We've certainly had experience with the kids being picky eaters at times.  I have found that starting healthy eating habits young really pays off.  I don't make special meals for anyone who doesn't like what is offered at a particular time.  Everyone is required to take at least one bite of each item on their plate every time it is served.  I follow this rule as well.  When I cook shrimp for my family I tell the kids, "Shrimp has never been one of my favorite foods, but I'm going to try it again to see if I like it yet."  I show them how I can try a bite and then take a bite of something else if I don't like the flavor.  "No, I still don't like it, but I'm glad I tried it."

Modeling healthy eating habits makes a big difference!  I don't expect my kids to eat differently than I do.  I often fix myself a healthy snack and my kids almost always want some when they see me eating it.  I try to give them healthy choices such as fruits, vegetables, and nuts for snacks.  If they are hungry enough, most kids will eat what is offered.
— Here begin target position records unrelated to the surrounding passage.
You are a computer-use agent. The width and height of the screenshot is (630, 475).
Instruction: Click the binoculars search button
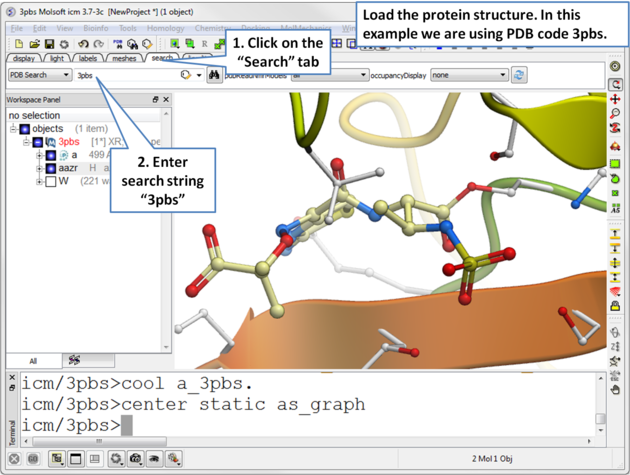click(x=215, y=75)
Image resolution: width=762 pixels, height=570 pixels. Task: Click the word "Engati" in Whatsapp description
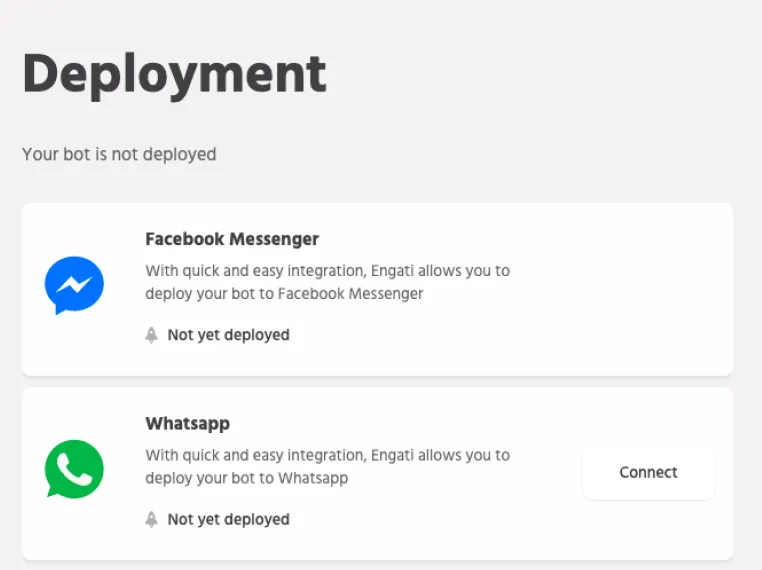click(x=398, y=455)

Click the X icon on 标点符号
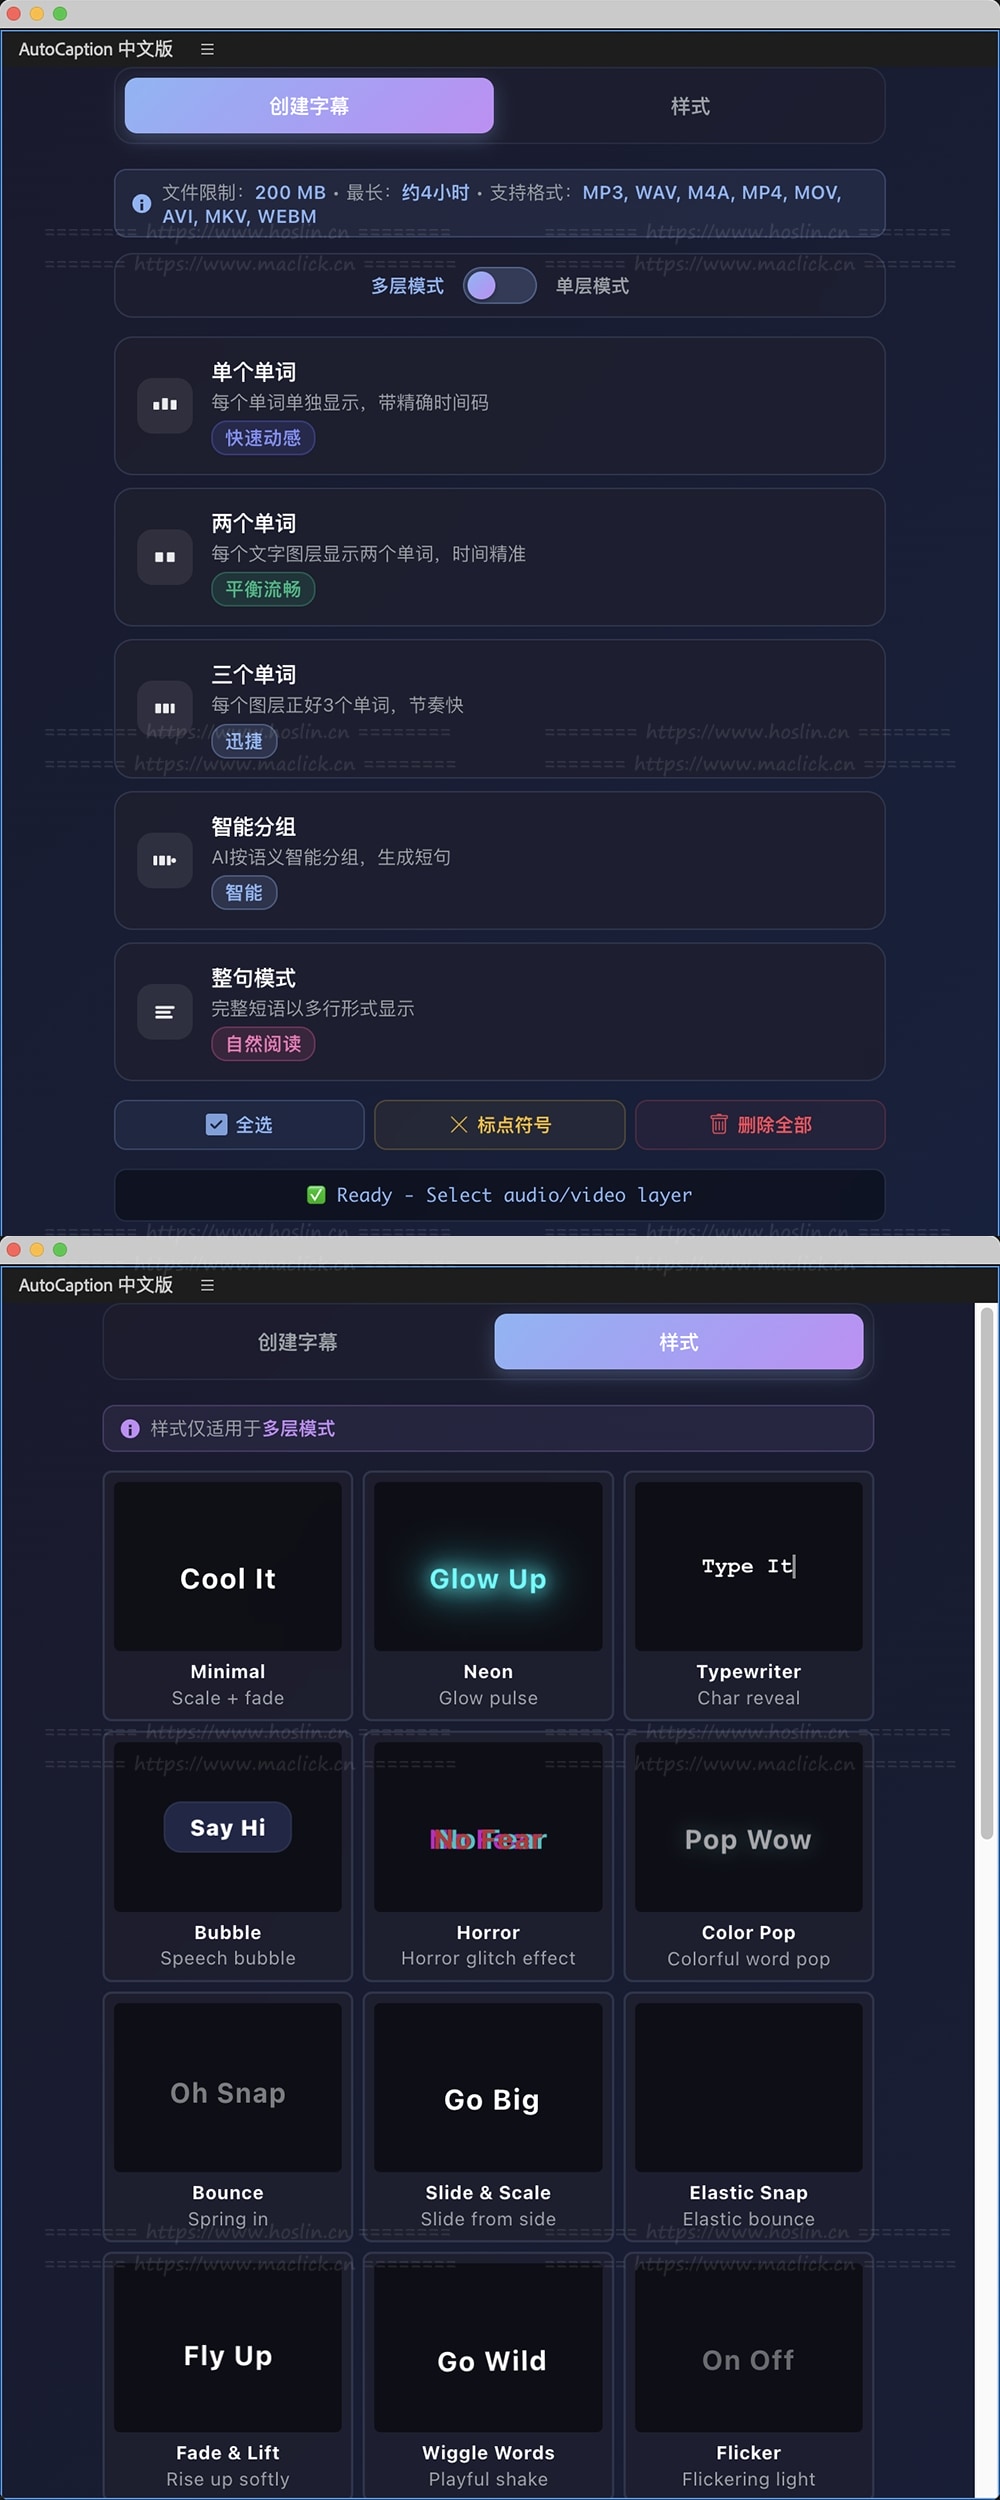pyautogui.click(x=459, y=1125)
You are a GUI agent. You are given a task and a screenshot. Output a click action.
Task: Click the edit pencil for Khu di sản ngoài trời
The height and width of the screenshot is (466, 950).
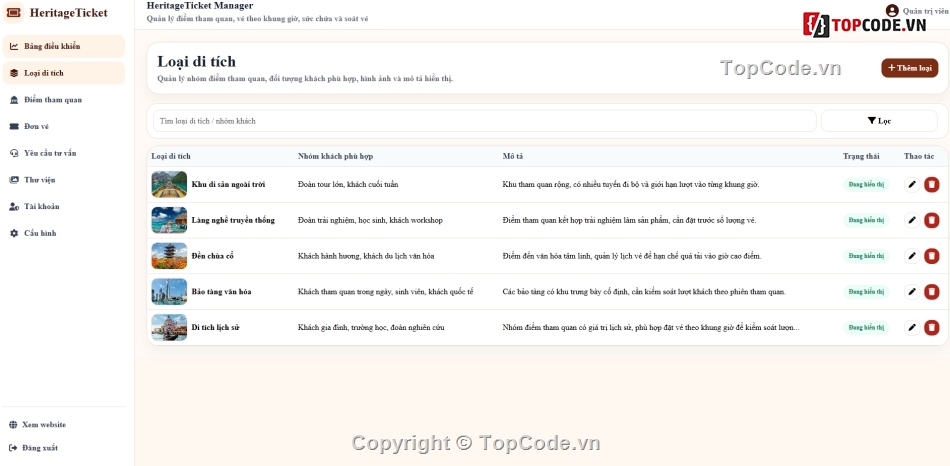pyautogui.click(x=911, y=184)
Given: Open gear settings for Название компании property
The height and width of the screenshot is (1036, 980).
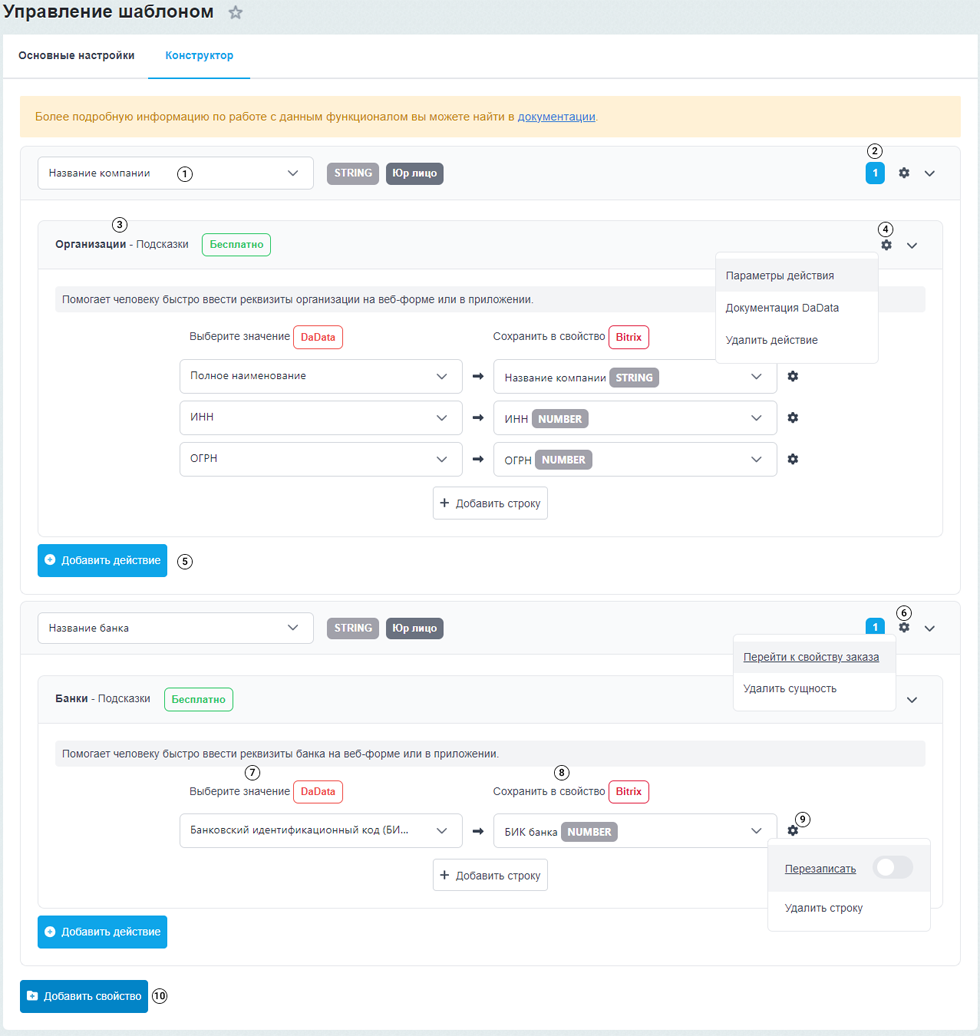Looking at the screenshot, I should click(x=904, y=173).
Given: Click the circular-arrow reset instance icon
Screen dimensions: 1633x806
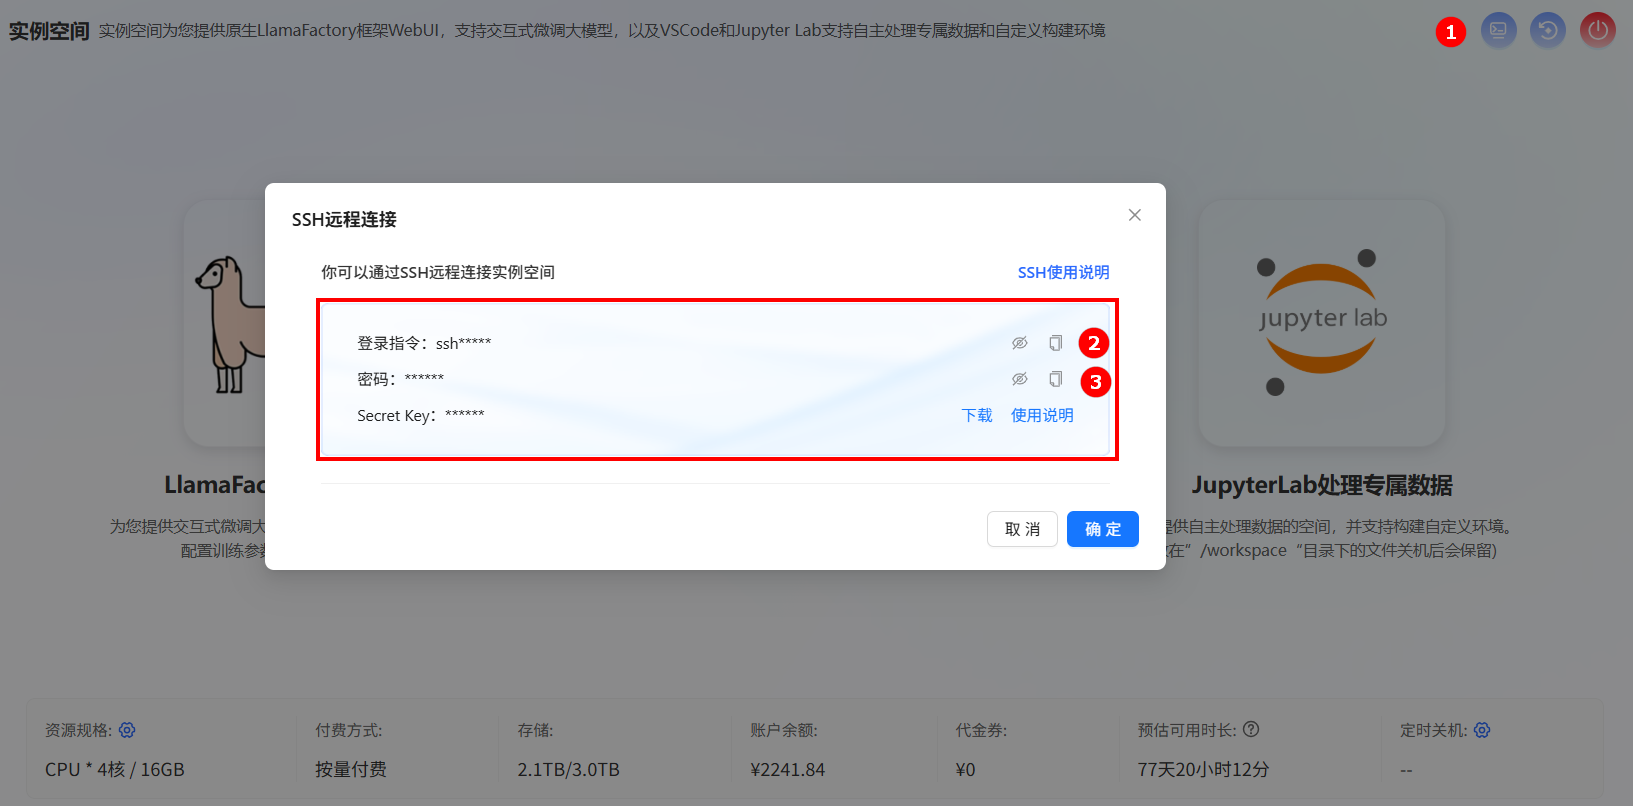Looking at the screenshot, I should (x=1548, y=30).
Sometimes we have conversations that go like this:
"Mom, I am so hungry.  Can I have something to eat?"
"Sure.  Would you like apple slices, almonds, or carrots?"
"No, I want something different."
"Those are your options."
"But mom, I'm starving and that is not what I want!"
"People who are starving are happy to eat whatever is available.  Let me know if you change your mind."

As parents, it is our job to help our kids develop good habits.  How and what they learn to eat will make a big impact on their health and well-being throughout their entire lives.